HERSTORY: How truth is mocked

Enter an odd retrospective framed as a humorous sideshow. Lighthearted clowns Christina Zani and partner Scott McPheeters guide us with tongue in cheek, commenting on and briskly recreating several parodies of famous performance works and artists. Zani immediately names the piece as appropriation within HERSTORY. (Note: She speaks with a performed “Southern” accent.) This immediacy places a negative connotation on each of the vignettes that the duo performs. This is like a Mummer’s Day Parade, a mimicry done without giving us a deep understanding of the culture being adopted.

This spoof escorts us through an armful of self-identified dancers/choreographers or performance artists, including Martha Graham, Katherine Dunham, and Miguel Gutierrez. Zani and McPheeters change from one ridiculous costume to the next without digging far into the world of each of these artists, and leave me wondering “Why this set of artists?” It is difficult to treat each scene as belonging to any of the mentioned artists, as the performers are merely skipping stones over the content.
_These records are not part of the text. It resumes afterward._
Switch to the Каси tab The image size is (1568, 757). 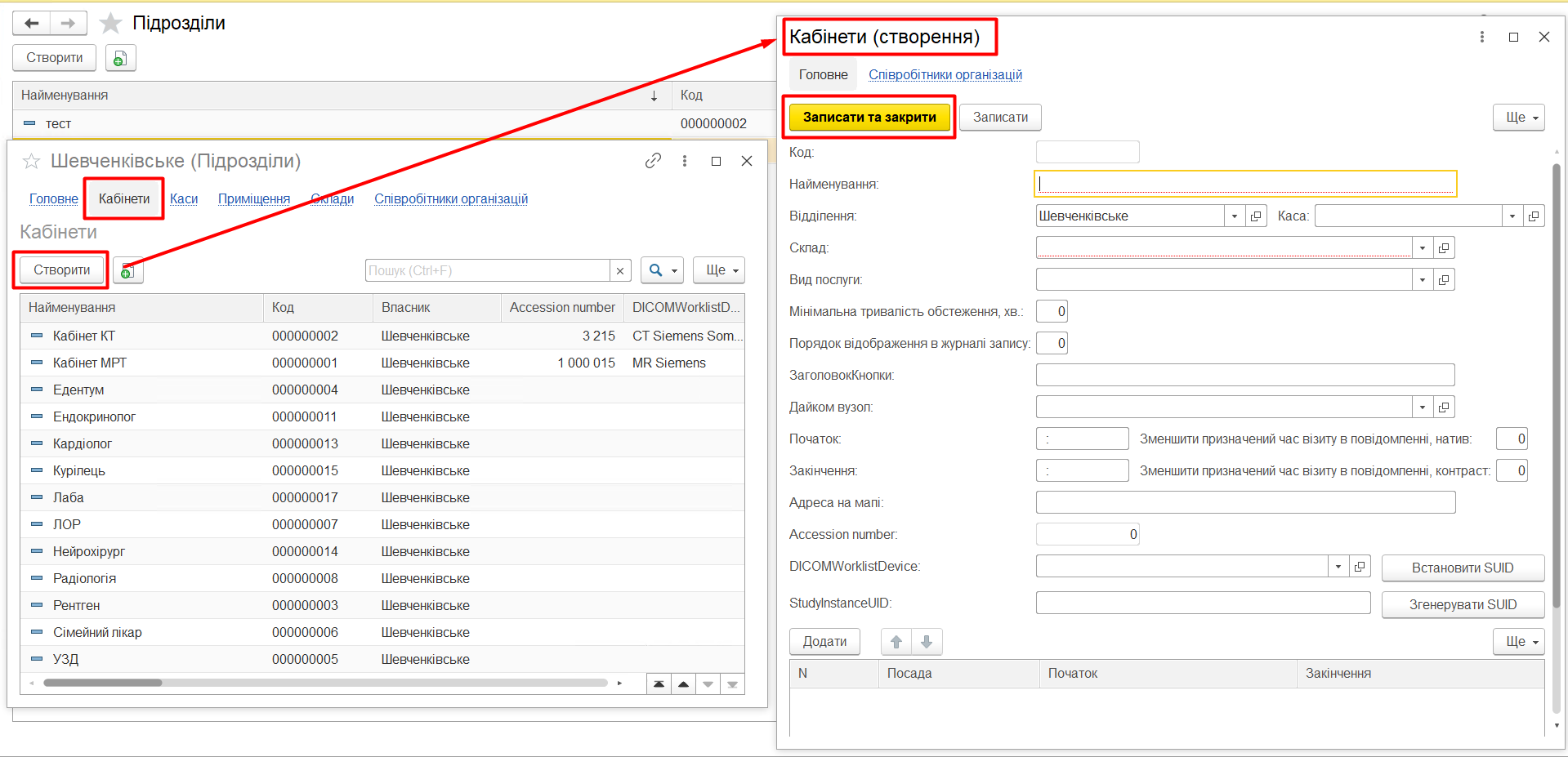(x=184, y=198)
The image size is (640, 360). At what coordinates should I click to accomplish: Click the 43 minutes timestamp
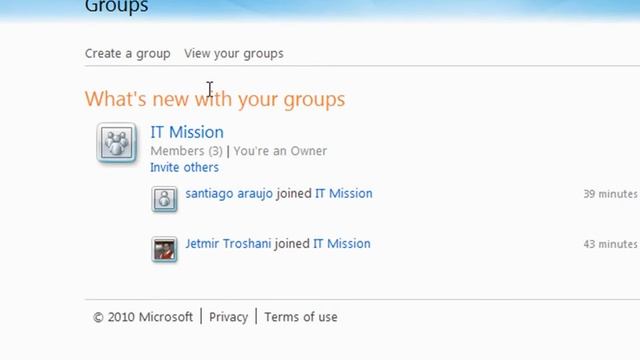[611, 244]
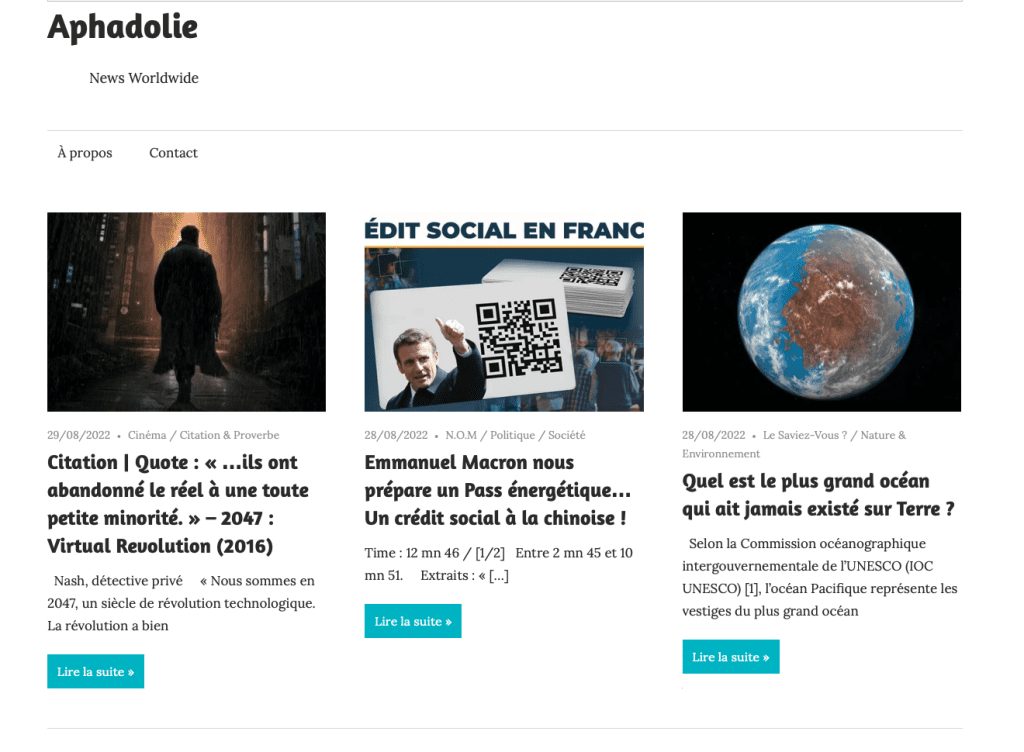Open the Pass énergétique article title

(x=498, y=490)
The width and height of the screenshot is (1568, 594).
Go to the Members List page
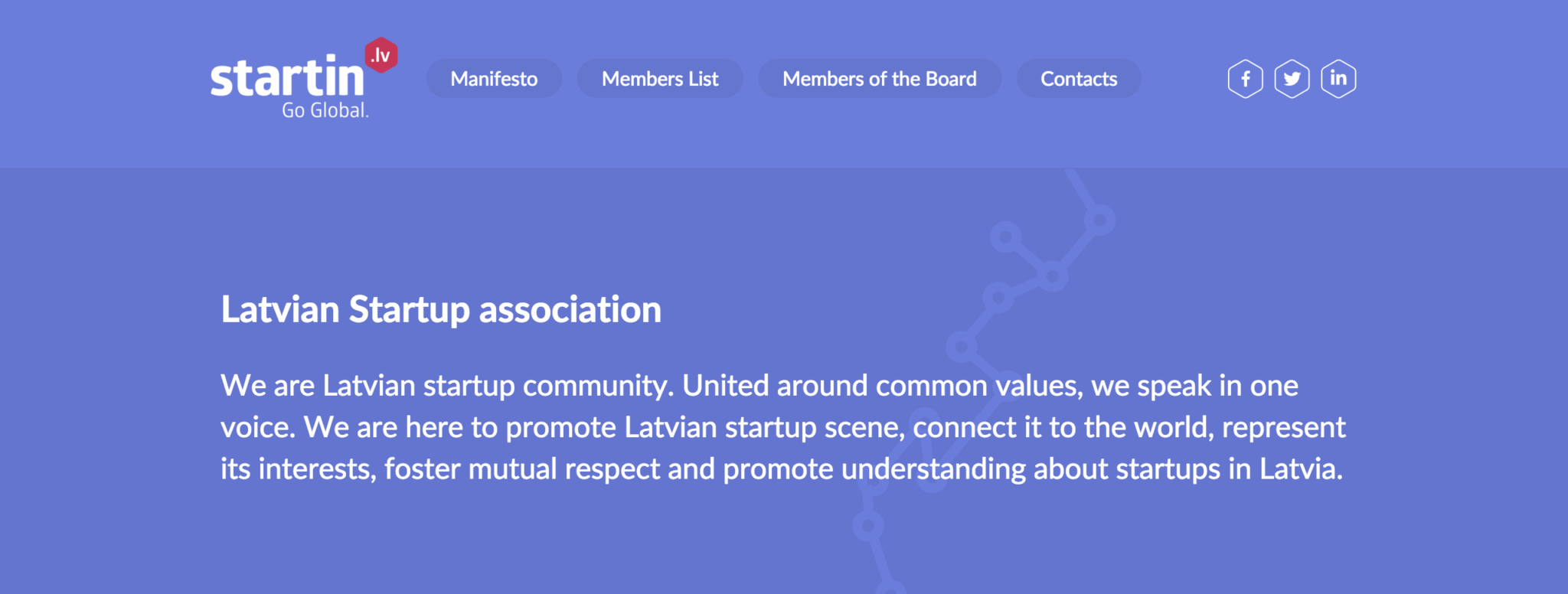pos(660,79)
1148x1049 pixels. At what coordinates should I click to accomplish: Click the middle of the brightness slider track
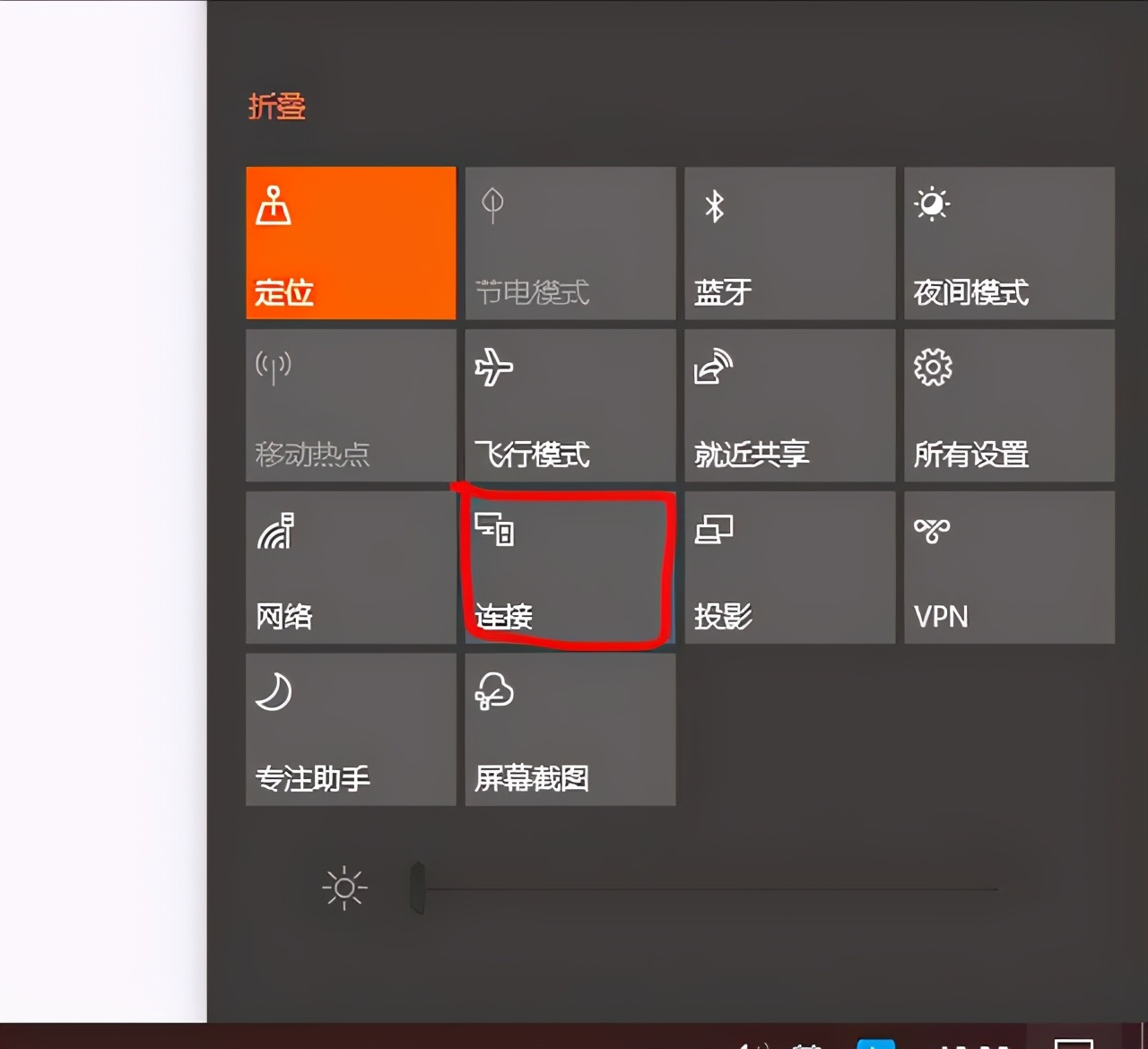[709, 889]
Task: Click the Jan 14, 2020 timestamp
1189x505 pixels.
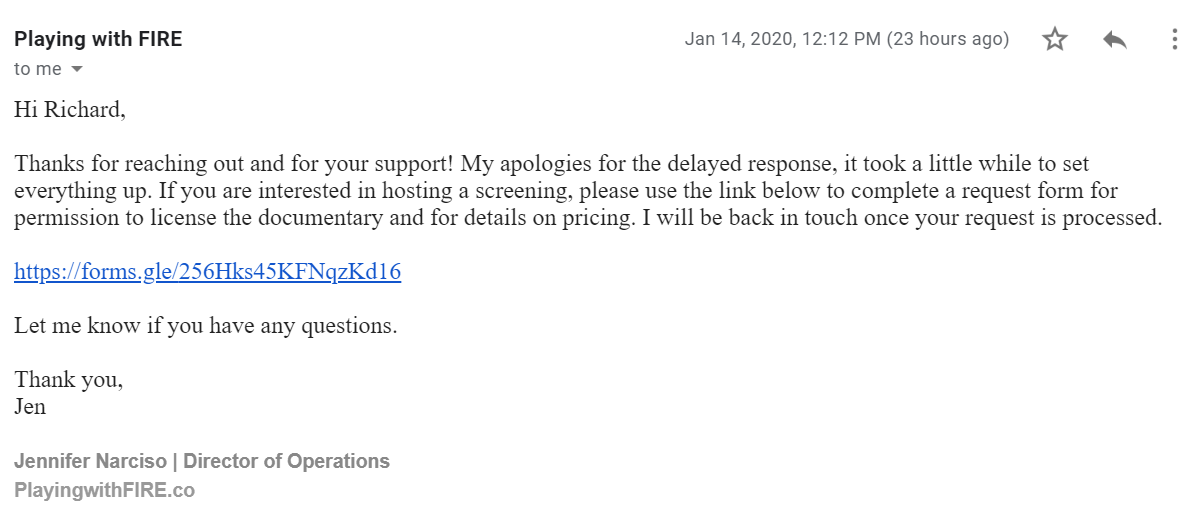Action: tap(783, 39)
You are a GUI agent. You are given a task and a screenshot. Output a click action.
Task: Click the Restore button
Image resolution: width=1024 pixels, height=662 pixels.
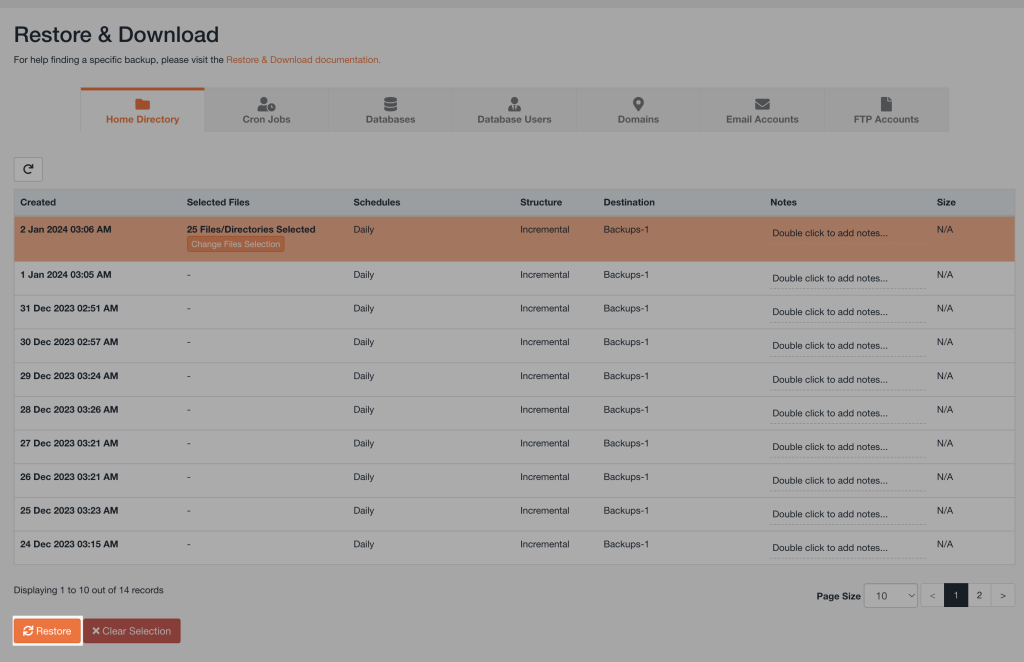point(47,631)
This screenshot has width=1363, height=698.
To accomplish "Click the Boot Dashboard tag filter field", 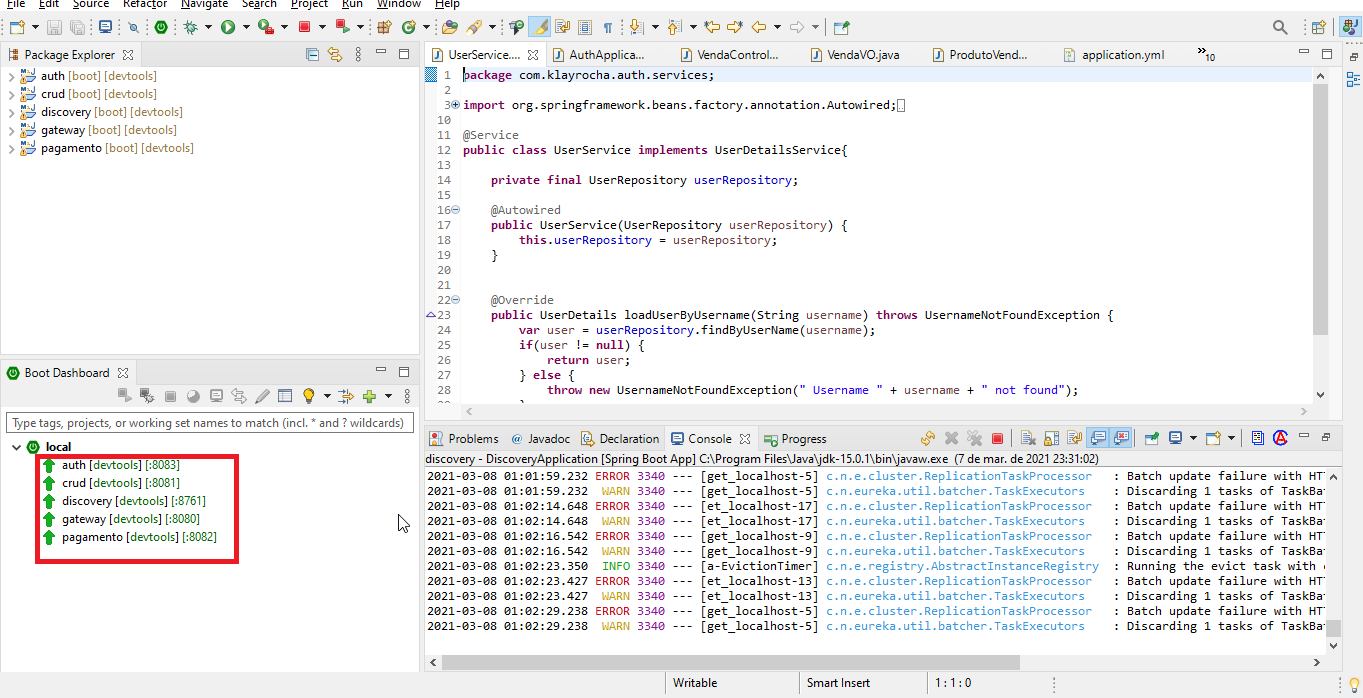I will pyautogui.click(x=210, y=423).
HERSTORY seems incomplete. The misappropriation is glazed over without acknowledging the weight that these cultural icons have offered the art world. This murkiness makes it difficult to laugh at its casual attitude, and requires a familiarity with the famed artists parodied. Thus, we lose sight of why these works and artists are important artistic landmarks at all.

When it’s all poking fun, you start to wonder what is underneath.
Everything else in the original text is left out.